Ponía mucho empeño en que aprendiésemos una música nueva que nos canturreaba con gran secreto; según él, era una música peligrosa: el Cara al sol.
—Que no os la oigan cantar en vuestro barrio, ¿eh?
Una de las cuestiones más complicadas era dónde y ante quién se debía cantar cada himno; hasta cada copla. Porque también había cplas de derechas y coplas de izquierdas, de clase alta, de clase media, de clase baja. Si te equivocabas de auditorio, habías cometido una provocación. Y si cometías una provocación te podía hacer, cualquiera, cualquier barbaridad.
A un chico del coro que estaba ensayando con el padre Bruno, maestro de música litúrgica, las canciones de la misa, le sacudieron una paliza por ir cantando a voces el Tú reinarás. Llegó al colegio hecho no un «corazón santo», sino un cristo. Bueno, pues Josemari y Manolo se pasaron todo el rato, hasta que llegamos a casa, discutiendo si lo habían zurrado por monárquico o por devoto del Sagrado Corazón.”
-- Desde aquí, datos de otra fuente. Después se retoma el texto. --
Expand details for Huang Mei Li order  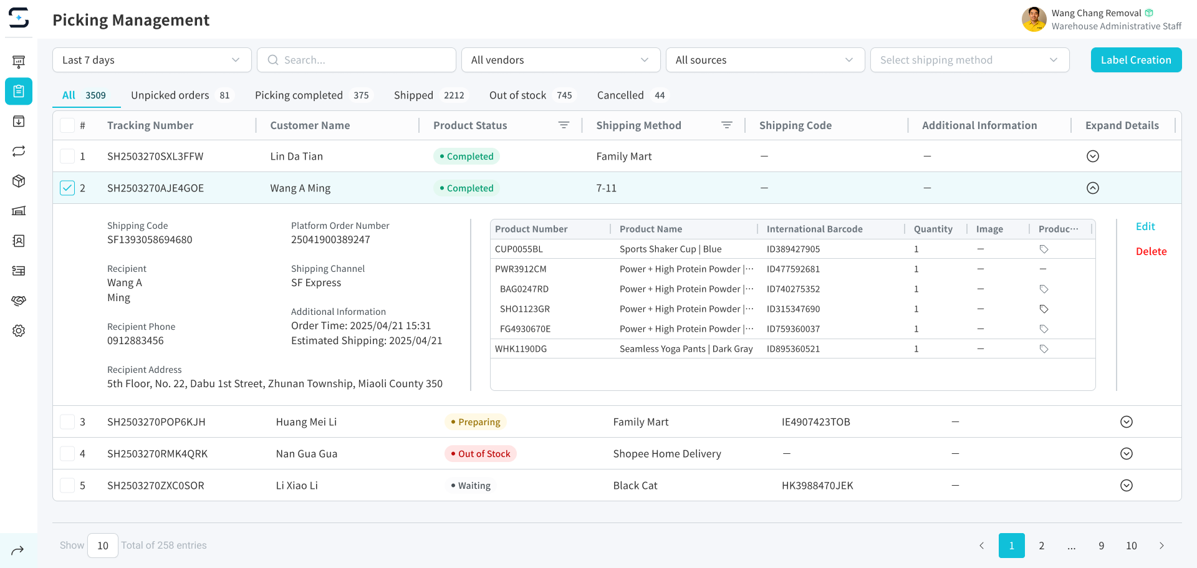point(1126,422)
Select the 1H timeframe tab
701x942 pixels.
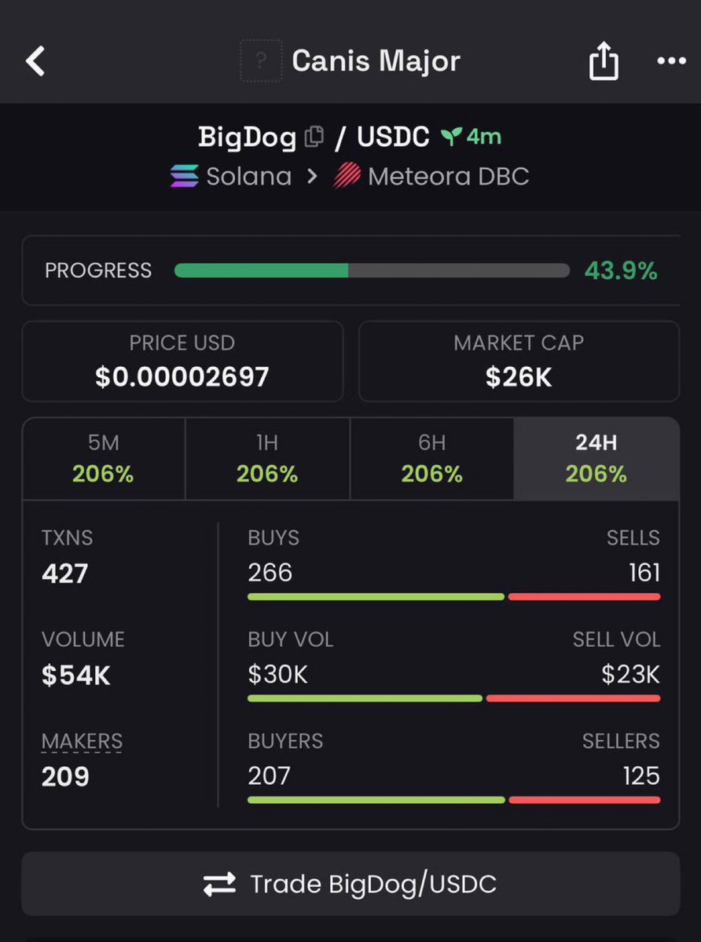point(267,458)
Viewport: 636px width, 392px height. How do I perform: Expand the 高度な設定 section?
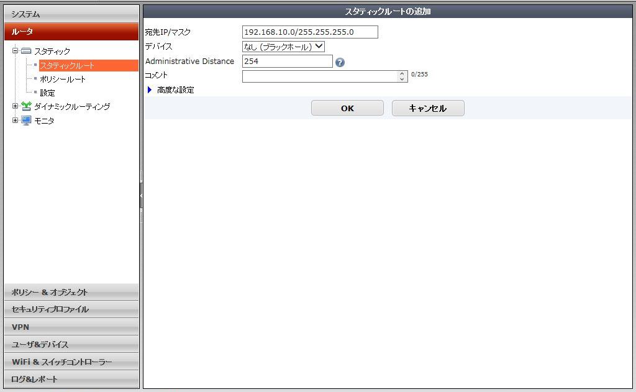click(150, 90)
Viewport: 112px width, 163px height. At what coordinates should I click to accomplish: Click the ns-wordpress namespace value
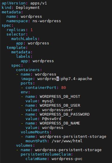point(47,21)
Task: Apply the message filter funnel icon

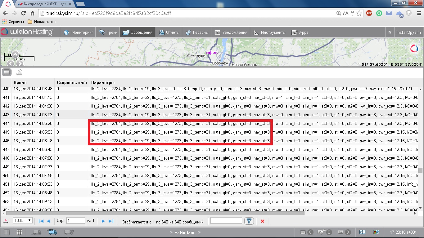Action: coord(249,221)
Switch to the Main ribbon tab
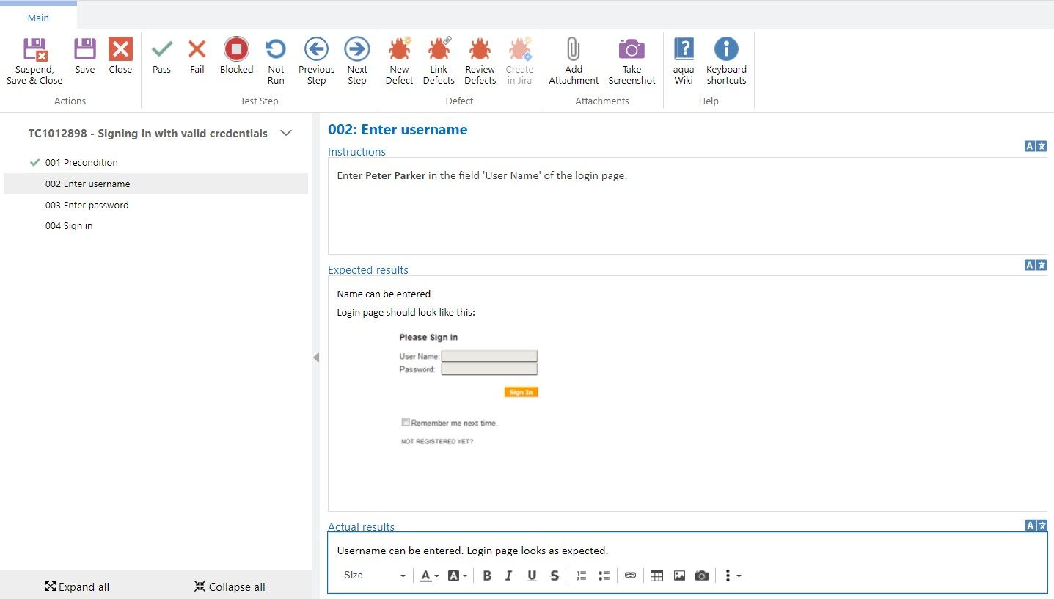The width and height of the screenshot is (1054, 599). click(38, 18)
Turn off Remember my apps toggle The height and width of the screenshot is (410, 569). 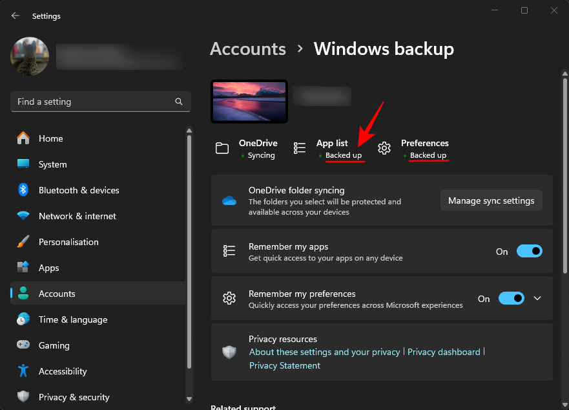coord(529,252)
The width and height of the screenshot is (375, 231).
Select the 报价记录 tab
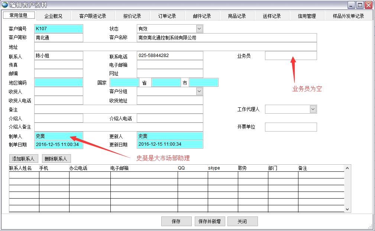pyautogui.click(x=132, y=16)
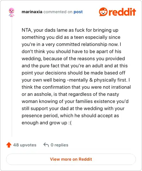Click the "View more on Reddit" button

point(71,159)
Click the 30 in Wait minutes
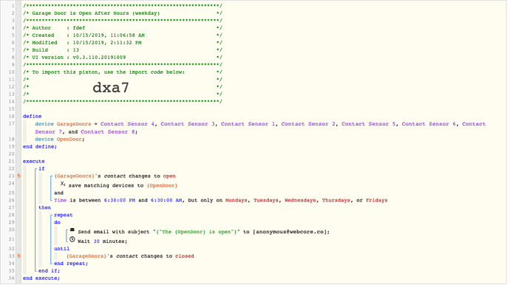This screenshot has width=510, height=285. click(x=96, y=241)
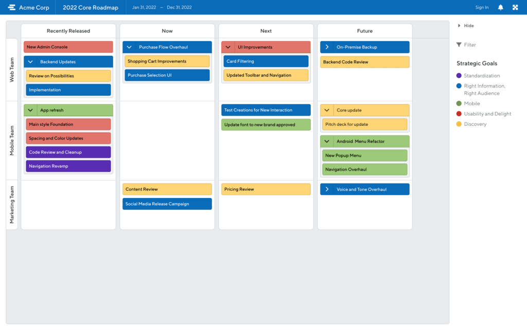The width and height of the screenshot is (527, 330).
Task: Expand the On-Premise Backup item
Action: pyautogui.click(x=327, y=46)
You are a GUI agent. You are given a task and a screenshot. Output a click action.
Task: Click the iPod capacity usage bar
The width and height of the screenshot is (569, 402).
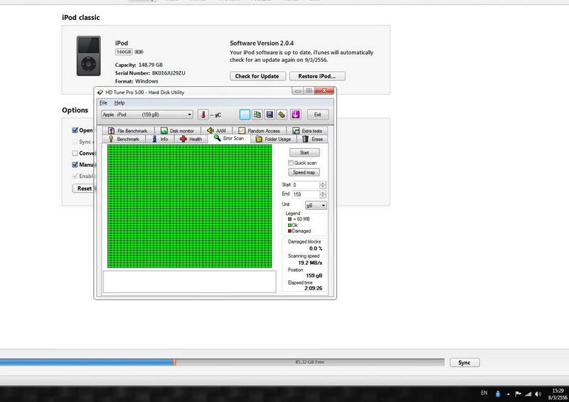[222, 362]
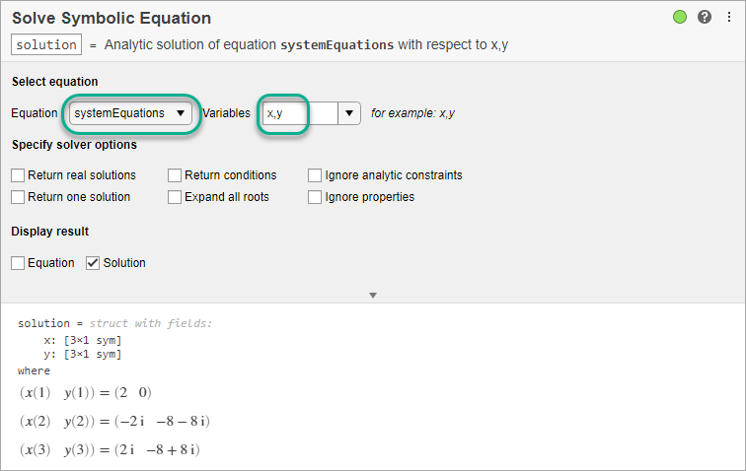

Una novela deliciosa, sencilla, que consigue transmitir la ingenuidad y frescura de las vivencias y emociones de un niño de 7 años, de clase media, que vive en el Madrid republicano los 3 años de nuestra trágica guerra civil.
Joaquín Aguirre Bellver (Madrid 1926- Alicante 2005) inició su andadura profesional en 1954 en el periódico Madrid. Como periodista, su nombre quedará asociado a la crónica parlamentaria. En 1964 se incorpora al diario Pueblo, en donde realizará “Por los pasillos de las Cortes”, que se convertirá en una de las secciones más leídas. Posteriormente, sería durante años redactor del diario El Alcazar.
Compaginó siempre el periodismo con la literatura, tanto de ficción como ensayos. Sus libros para jóvenes obtuvieron importantes premios, como el Premio Lazarillo por El Juglar del Cid (1961), o el de la Comisión Católica de la Infancia por El Bordón y la Estrella (1962) . Realizó adaptaciones infantiles de obras como el Quijote y la Odisea. En 1964, la película Miguelín, basada en su primera novela, fue premiada en el Festival de Cannes como mejor película juvenil. A partir de los años ochenta publica sus estudios: España libre (1982); España, un pueblo, una idea (1983) y Sin miedo al futuro(1983).
En la década de los noventa, una vez jubilado del periodismo activo, será cuando desarrolle sus estudios sobre los grandes escritores del siglo de Oro, con títulos como El borrador de Cervantes, El estilo de Tirant lo Blanch, Los secretos de La Celestina, El borrador del Lazarillo, Cómo se escribió el Quijote y Azorín, cronista parlamentario.